>>>

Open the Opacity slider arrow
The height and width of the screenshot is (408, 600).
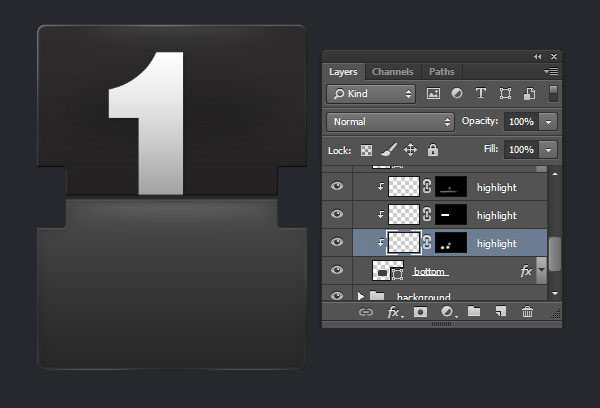click(549, 121)
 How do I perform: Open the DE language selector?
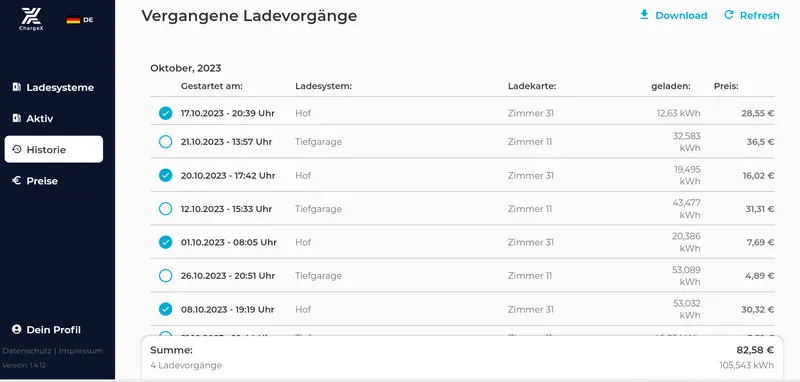coord(80,20)
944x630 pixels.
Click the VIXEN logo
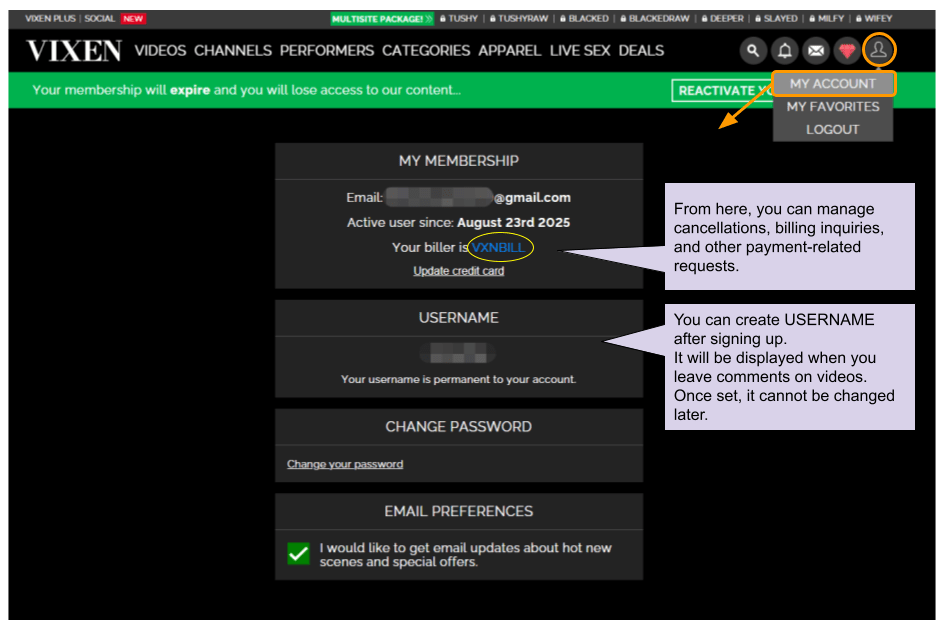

<<<

### EXERCISE
Write all the data above out again, requests included, scaling each coordinate in the answers by 1.55 and rounding to whole numbers (halves round up), while every other number stays as it is. Leave the pictures out.

### EXERCISE RESULT
Open the Opacity slider arrow
The height and width of the screenshot is (408, 600).
click(851, 188)
 How do I perform: Open the DE language selector?
coord(124,31)
944x630 pixels.
Click the VIXEN logo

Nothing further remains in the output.